Und, um zum finalen Argument zu kommen, diese automatisch geregelte Blockierung von urheberrechtlich geschütztem Material, kann missbraucht werden und wird bereits missbraucht! So gibt es erste Beweisvideos, die es nur schwerlich ins Internet geschafft haben, die zeigen, dass einige US-Polizisten die Upload-Filter bereits ausnutzen, um nicht gefilmt zu werden. Sie spielen bei Unterredungen Songs ab, damit die Videos nicht gepostet werden können, bzw. mindestens auf stumm geschaltet werden.
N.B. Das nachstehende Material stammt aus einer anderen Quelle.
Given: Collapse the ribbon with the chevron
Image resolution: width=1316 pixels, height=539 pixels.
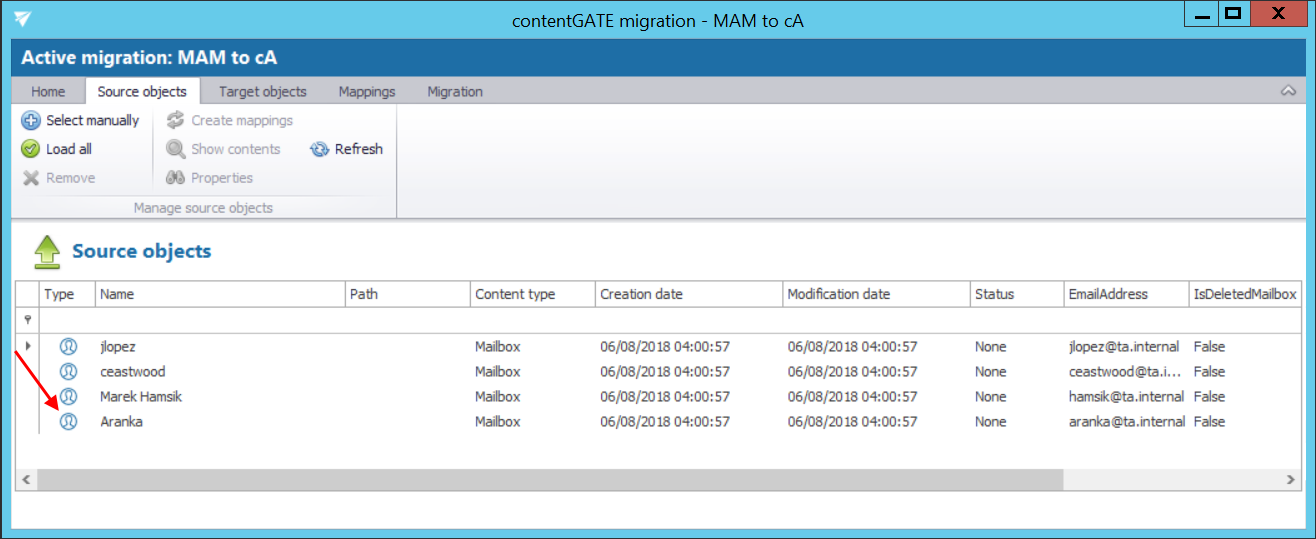Looking at the screenshot, I should coord(1288,91).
Spinnt man das weiter, muss man sich schnell gruseln. Man könnte sich vorstellen, dass extreme Gewalt (unabhängig welche) zukünftig einfach mit auf hoher Lautstärke aufgedrehten Songs untermalt wird, damit Videos davon nicht so leicht veröffentlicht werden können. Wenn das keine Zensur sein soll, weiß ich auch nicht.

 

Fazit

 

Schlussendlich denke ich, dass die Urheberrechtsdebatte auch mit dem Inkrafttreten der EU-Reform nicht vorbei sein darf. Denn die Filterblasen, die immer größer werden, die wirtschaftlichen Schäden die kleinere Interpreten davontragen könnten (schließlich werden nur die großen Plattformen weiter verdienen), die Einschränkungen der privaten Freiheit und der schlussendlich krasse Missbrauch, der dadurch möglich ist, sollten einem zu denken geben. Es wäre gut, wenn es in dieser Debatte auch wieder um die Kunst und nicht um das Geld gehen würde – dann sähe man die Absurdität des Ganzen auch schneller ein.